My hypothesis is that this occurs because for small target values, we can often find solutions using no 2 or more digit substrings.  If we use all 9 1-digit numbers, our solution is the addition or subtraction of 5 odd numbers and 4 even numbers, which results in an odd number. Additionally, if we use only one 2 digit substring and seven 1 digit substrings, we will still end up with an odd number half the time (depending on if the 2 digit substring is even or odd). Thus, it is “easier” to obtain small odd numbers.  Any solution that results in an even number cannot use only 1 digit substrings.

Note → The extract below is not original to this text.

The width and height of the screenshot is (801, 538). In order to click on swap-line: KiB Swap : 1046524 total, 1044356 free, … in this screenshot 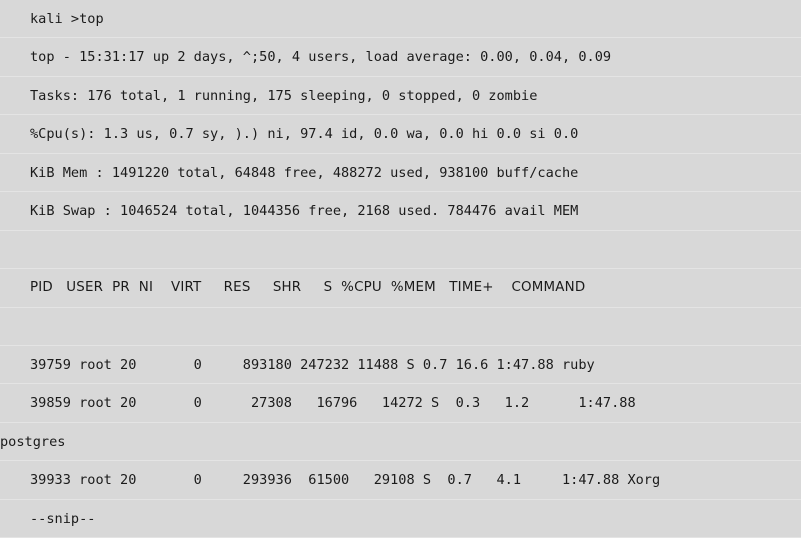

Some evidence to collaborate this hypothesis is that for a target value of \(3\), there are \(23\) unique solutions that involve only 1 digit substrings. Those 23 solutions alone can explain the difference between the number of solutions for \(3\) vs \(2\). As our numbers get larger, the number of solutions involving only 1 digit substrings diminishes (and becomes \(0\) after \(45\)), so the odd/even split falls away.

Unsolvable target values

The first occurrence of an “unsolvable” target value is \(211\) for \(123456789\) and \(194\) for \(987654321\).  I suspect these numbers are fairly random artifacts of our initial list of inputs (i.e. if we choose a different starting input, there is no reason to think \(211\) will be a “hard” number to reach as compared to any other around it).

Future directions

I think the most interesting path to explore would be different starting substrings. I think a fascinating question to try to answer would be “Which starting substring” gives the most unique solutions for a target value of \(100\).” How does that “best” substring change when our target value changes? As a specific example, for which targets would a substring like \(123234345\) give more solutions than our original \(123456789\).

Let me know if you gave this problem a try and what you learned!